Gmail’s New Compose Pane
Composing a new email in Gmail can often be an exercise in frustration if you’re used to using a desktop email app. Most email programs open a new window to let you compose emails while still accessing other emails in the main email app. In Gmail and all other webmail apps, composing an email takes the full screen. If you need to go back and reference a previous email, or just want to peek at a new email that just came in, you’ll need to save the email you’re writing as a draft, find the email you want, then go back to drafts and start editing again. It might be a minor pain point, but when you have to do it several times, it can be really frustrating.
Enter the floating email pane.
Writing an email in your in Gmail’s new floating compose window
When you hit Compose from your Gmail Inbox, or while reading an email in Gmail, or perhaps while searching through your messages, you’ll now see a floating New Message box in the lower right corner that looks like the old Chat box mixed with a lite version of Gmail’s old email editor. Click the top to minimize the window, or click Compose again to start writing another email at the same time. Any chat and email windows you have open will stay open when you switch between any of Gmail’s views, including Contacts and Settings. If you’d rather write in a real separate window rather than in a floating pane in the Gmail window, just click the arrow button to pop the editor out to its own window, just like Chat has offered for years.

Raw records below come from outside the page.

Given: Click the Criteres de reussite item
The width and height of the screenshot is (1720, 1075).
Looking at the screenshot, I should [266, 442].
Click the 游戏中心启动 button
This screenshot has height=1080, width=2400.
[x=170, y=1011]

The new editor isn’t full-featured yet, with emoticons and calendar event notifications listed as Coming Soon. Most of the stuff you’d expect is still there, though. You can drag-and-drop attachments directly into the edit pane, and can use the standard keyboard shortcuts for formatting and more that you’d expect. Or, you can click the A button to get the editing features in a traditional toolbar if you want. For the most part, it feels like a streamlined way to quickly send emails without having to mess with formatting and more, and I, for one, rather like it.
If you’re replying to emails, though, the editor hasn’t gotten the exact same floating pane treatment. You do get the new editor style, but it’s tied to the original email and can’t be turned into a floating pane. You can pop the whole email conversation, reply and all, out into a separate window as you could in Gmail before, and the individual window email has a distinct mobile look to it. This gives you a way to keep writing replies while going back to your inbox, but it’s not as good as floating panes. The oddest thing is that opening a Draft email opens a floating pane, but replying sticks to the old, full-window style editing. Here’s to hoping they’ll add the floating pane to email replies as well.
Replying to an email doesn’t get the new floating pane
If you hate change, you’ll be glad to hear that turning on the new floating pane Compose and newer reply editor is optional. You’ll be asked if you want to try it the next time you login to Gmail, and then will be presented a quick tutorial on using it. For now, you can switch back to the old editor if you wish from the compose pane’s options menu. It’s hard to say how long it’ll be until the new editor is the default and can’t be turned off, though, and based on Google’s past changes to Gmail, it’s most likely that this new change will be here for good very soon.
It’s your choice … for now
Researching in Google Docs
Step back in time, if you can, to 2003, when Microsoft’s latest version of Office was the most exciting thing in the world of applications (we didn’t call them apps, back then). You could move toolbars around, add sidebars, and more, making sure your Office had more features than you’d ever use and making it harder than ever to actually see your content that you were working on. One of the sidebars that I opened occasionally back then was the Research pane, a small sidebar designed to let you quickly find info online without having to go back to a browser. Turned out, the browser was usually quicker, and I left the research pane turned off.
Google Docs recently added a similar Research pane to Docs, and that’s now been extended to Presentations, Drawings, and more. This time, though, it’s actually a fairly nice addition, thanks to Google’s integration of search info and image search that tends to get you what you’re looking for without having to actually open another link. You can drag-and-drop images, quotes, fast facts, and more right from the search results. If that’s not enough, you can actually get real Google search results that open in new browser tabs for further research. It’s not for everyone, but it’s a fairly nice addition to Docs, especially since it gives you a way to insert online images into documents and presentations without having to download them and re-upload them to Docs.
Research Pane feels a bit too much like Office 2003…
Conclusion
That’s all for Google’s latest changes to its apps. It’s nice to see how Gmail and Google Docs continue to evolve and benefit from Google’s continuous development. At the same time, it’s funny to see how much Microsoft’s legacy desktop apps influence Google at the same time as the latest mobile UI designs creep into Google’s desktop web apps.